First-party data is unique as it collects information from a company’s customer base, subscribers, and website visitors. Data is collected when they interact with a website, marketing, or make a purchase. First-party data is valuable as it comes directly from customers and offers unique behaviour insights, revealing how they interact with your brand.
Flow recently hosted a panel discussion around 1st party data, unpacking its power and application. Moderated by Flow Co-Founder and Co-CEO Gil Sperling with guests Simoné Frost, Senior Manager: Digital Marketing COE at Telesure Investment Holdings; Takalani Masikhwa, Digital Lead & Strategist at Mindshare; Shakeel Abrahams, Digital & Technology Lead at PHD and Paul de Beer, Chief Analytics Officer at Omnisient.

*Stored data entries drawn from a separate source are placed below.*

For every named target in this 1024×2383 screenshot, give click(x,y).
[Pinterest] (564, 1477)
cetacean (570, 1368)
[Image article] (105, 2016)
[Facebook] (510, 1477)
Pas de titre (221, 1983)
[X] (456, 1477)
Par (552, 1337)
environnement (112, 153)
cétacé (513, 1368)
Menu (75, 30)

Here are some of the key takeaways from the conversation:
1. Your Next Competitive Advantage: First-Party Data
There was a clear focus on using first-party data in conjunction with existing activities to avoid data saturation from platforms like Meta. Introducing first-party data can unlock market growth and boost campaign performance, elevating your digital advertising strategy.
Sperling’s insight guides businesses on how to get ahead of their competition and into the flow of things: “The problem is that the competition for data is high, so it’s becoming saturated and inefficient. You can use your unique data to mitigate that”.

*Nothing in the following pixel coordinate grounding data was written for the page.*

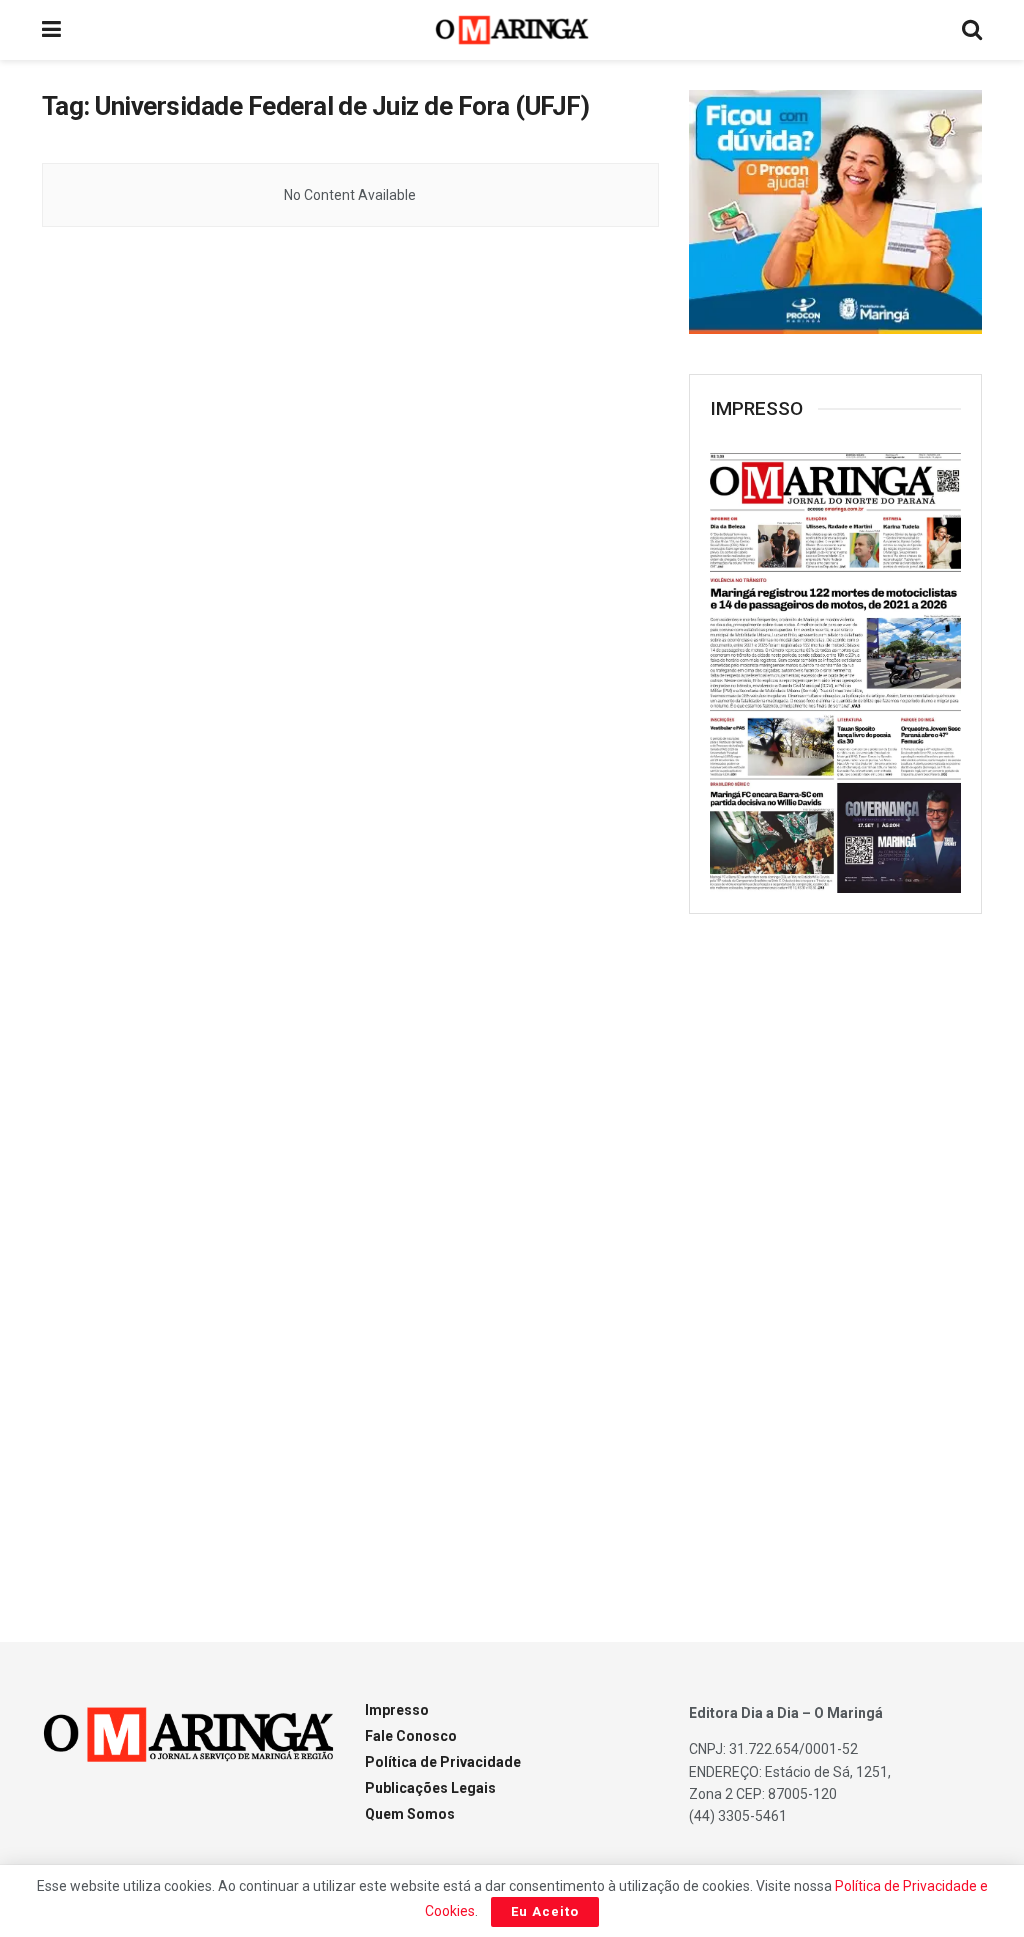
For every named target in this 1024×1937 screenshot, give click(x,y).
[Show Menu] (51, 30)
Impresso (397, 1710)
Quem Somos (410, 1814)
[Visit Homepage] (512, 30)
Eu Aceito (545, 1911)
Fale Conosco (411, 1736)
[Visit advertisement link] (835, 212)
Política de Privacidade (443, 1762)
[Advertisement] (839, 1254)
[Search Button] (972, 30)
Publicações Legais (430, 1788)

Abrahams agreed and challenged misconceptions around budget reallocation, emphasising how essential it is to understand your data. Masikhwa added a crucial point – first-party data should enhance, not replace, existing activities, offering exponential performance and improved data quality. By navigating the complexities of data in your campaigns, you can leverage first-party data strategically to optimise your marketing efforts, getting you ahead of your competition.
2. The Road to Firsty-Party Data Success
Language models are changing how companies improve, grow, and make money, which is why there’s a move towards using their data instead of relying on others. To succeed with first-party data, you must collaborate internally and externally, be strategically creative, use targeted approaches, and recognise the data’s value.

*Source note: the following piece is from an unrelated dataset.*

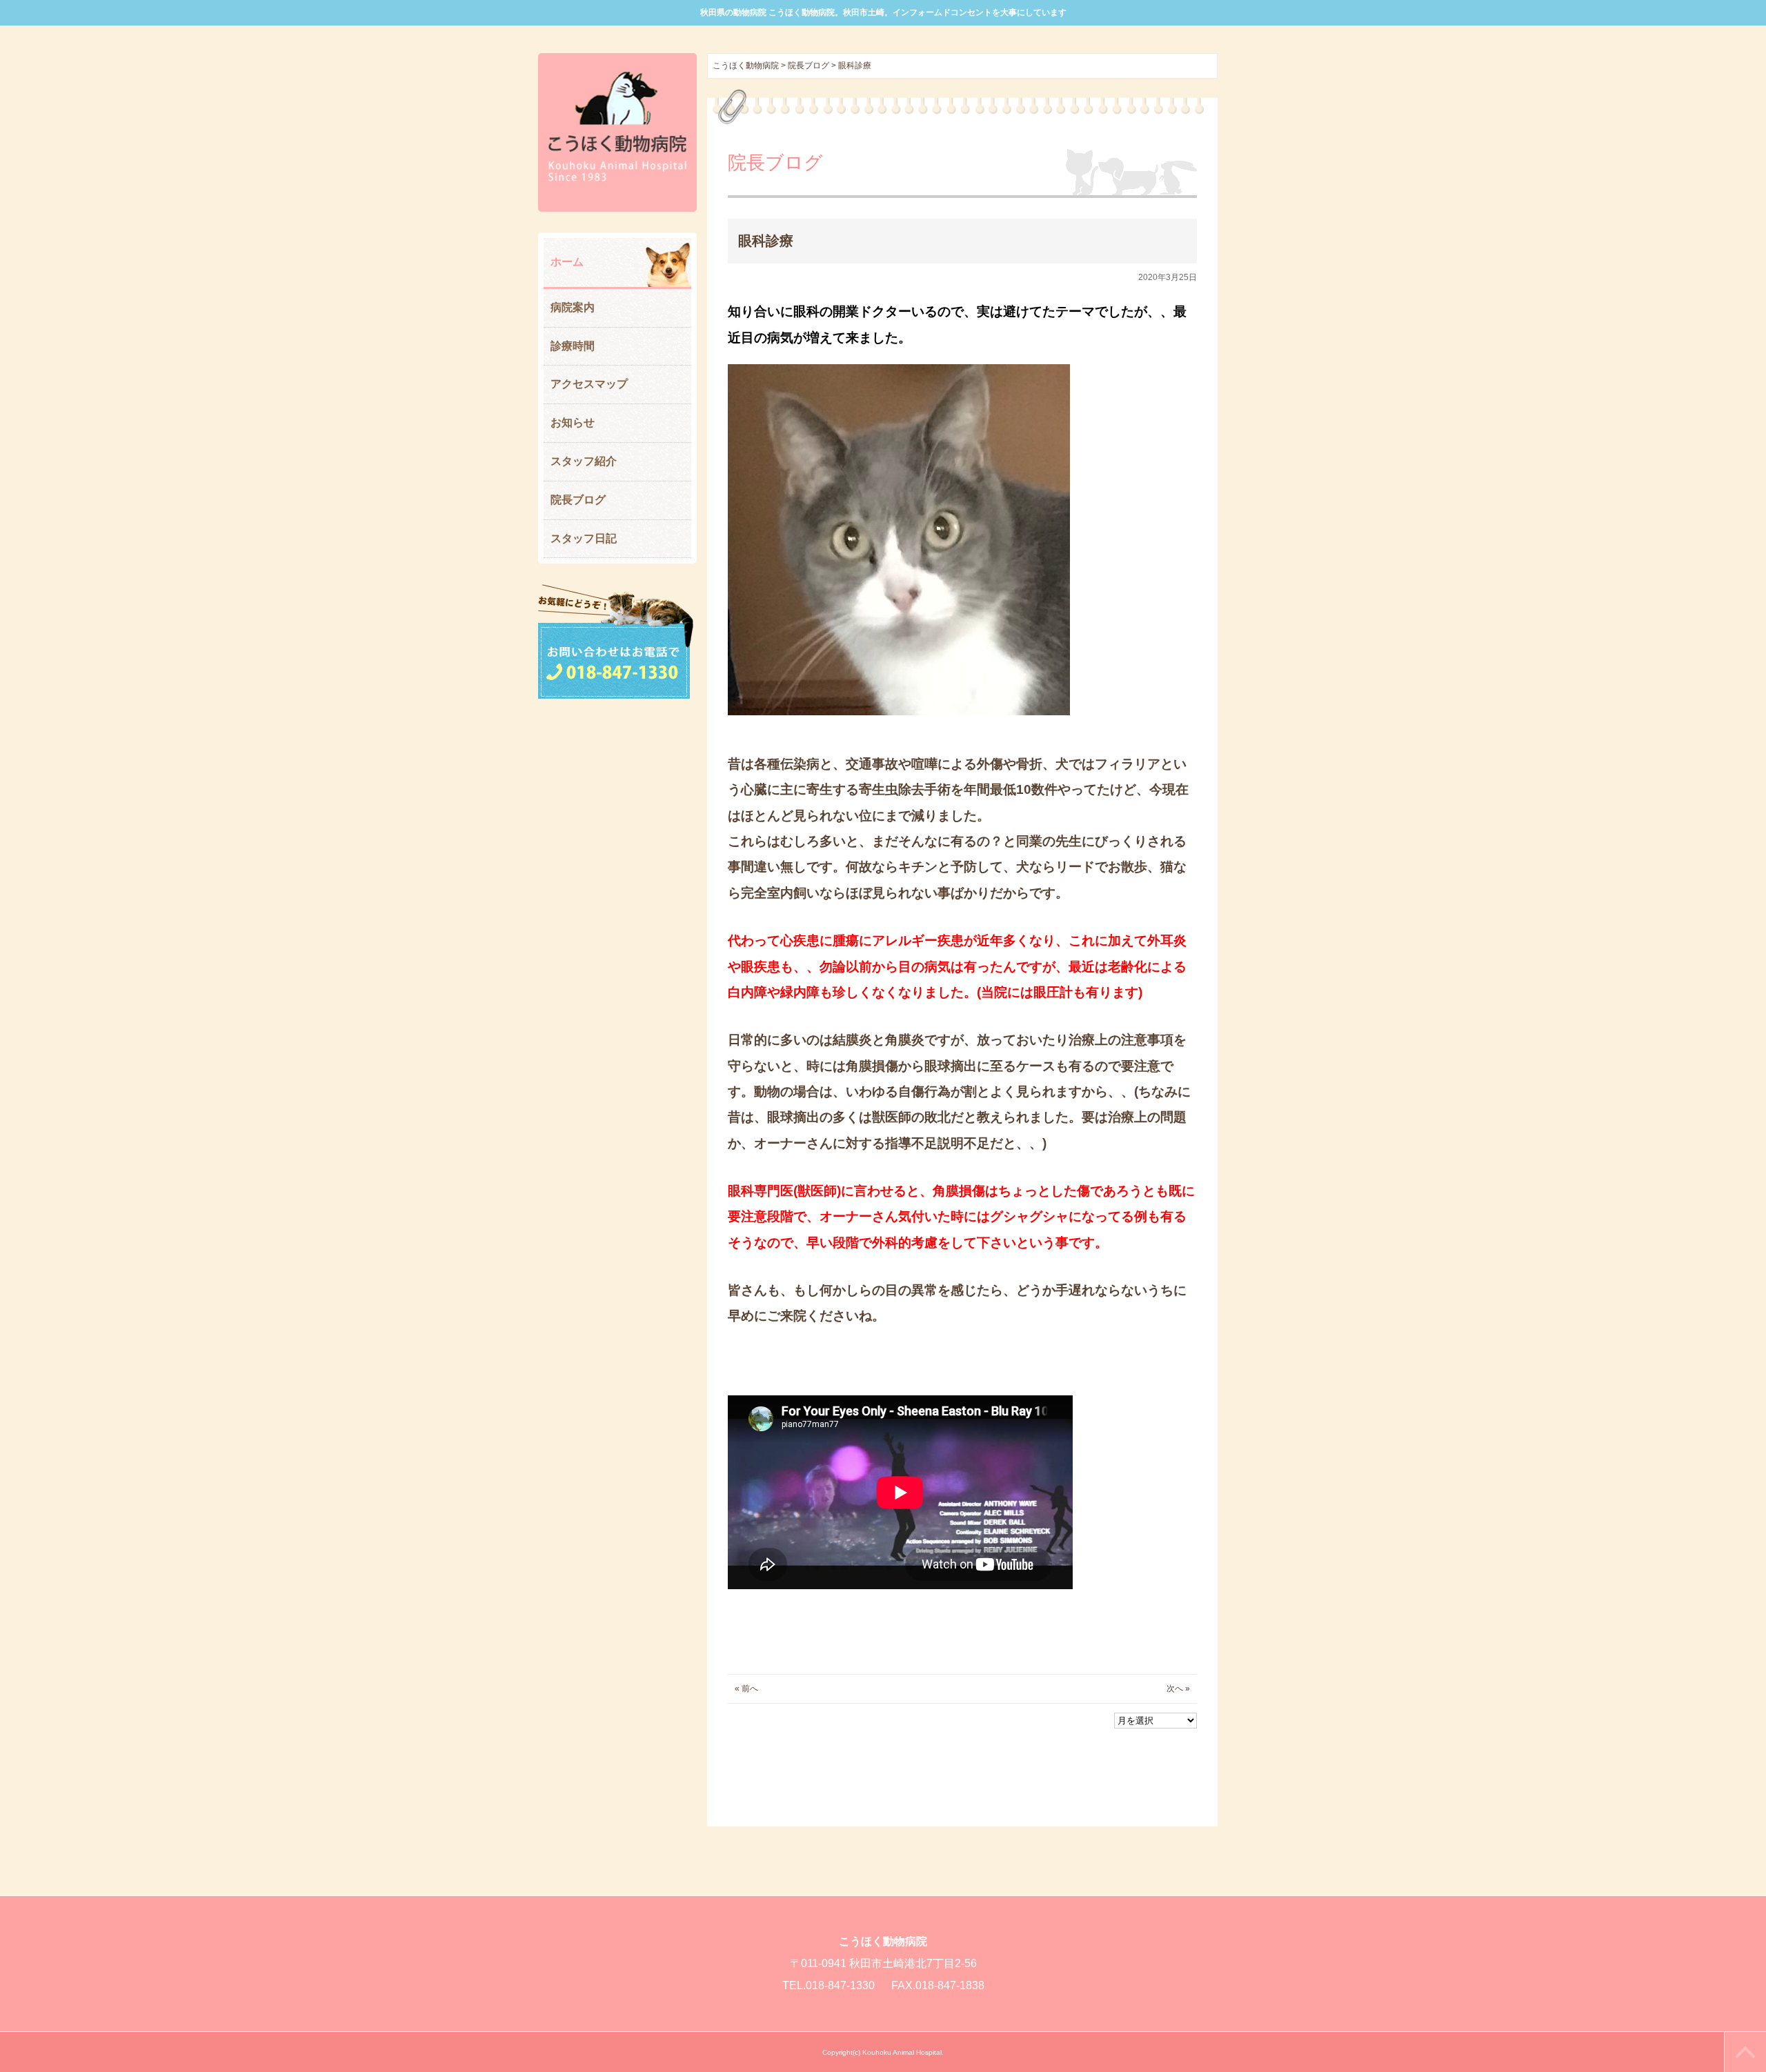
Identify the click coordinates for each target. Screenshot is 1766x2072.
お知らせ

On the road to first-party data success in agency dynamics, Masikhwa highlighted the importance of tailoring approaches to your clients that are at different stages in their business cycle: “Clients are in different business cycles, so it’s up to us to find little pockets to enhance what we do to achieve client objectives.” Abrahams agreed and highlighted that developing data from campaign activations and client planning has a pivotal role, especially in transitioning to a first-party data strategy amidst the phasing out of cookies.
Masikhwa cautioned that successfully activating and aligning messaging with audiences poses challenges in the industry despite increased discussions in boardrooms around first-party data adoption, for which Frost and De Beer provided a solution – with collaboration, strategic creativity, and targeting, businesses can use data to its full potential.
3. Navigating First-Party Data Privacy and Compliance
Moving from agency dynamics to the intricacies of data privacy and compliance, De Beer emphasises, “When you capture data, you’re responsible for it, and it should never leave your firewall”. In a time of heightened privacy legislation, understanding how to protect and store data is critical. With access to resources, you can utilise a framework for compliant first-party data to guide your business decision-making.
By understanding how to protect, store, and collaborate with anonymised data, companies can use customer behaviour insights to make decisions and improve interactions. De Beer envisions an educational shift aligned with the vision of a compliant future where data’s external value grows exponentially through responsible, collaborative, and monetisable approaches.
4. Understand Customer Behaviour with First-Party Data
The final key takeaway was that accessing and harmonising anonymous data will help you better understand your customers.
Frost mentioned that unified behaviour data is invaluable, while Masikhwa emphasised the efficiency of using external, anonymised data for targeted marketing. “For example, you can access external, anonymised data that says someone is banking with X bank and has Y card. That data can acquire new customers and cross-sell to that audience. It gives a company more efficient use of budget,” Masikhwa explains.
This collective perspective encourages businesses to break free from platform dependency, collaborate strategically, and better understand customers.
From unlocking market growth to navigating privacy compliance, it’s clear that businesses must adapt to take advantage of the power of first-party data. As a business, you can use the critical drivers to bridge the gap between data science and marketing. With a compliant future, data value will grow through responsible practices.
Ultimately, suppose data is the ‘new oil’. In that case, first-party data is the fuel cell that will propel your businesses into a long generation of long-range vehicles – a new age of precise, cost-efficient results, making it a turning point for your business in the ever-evolving data-driven landscape.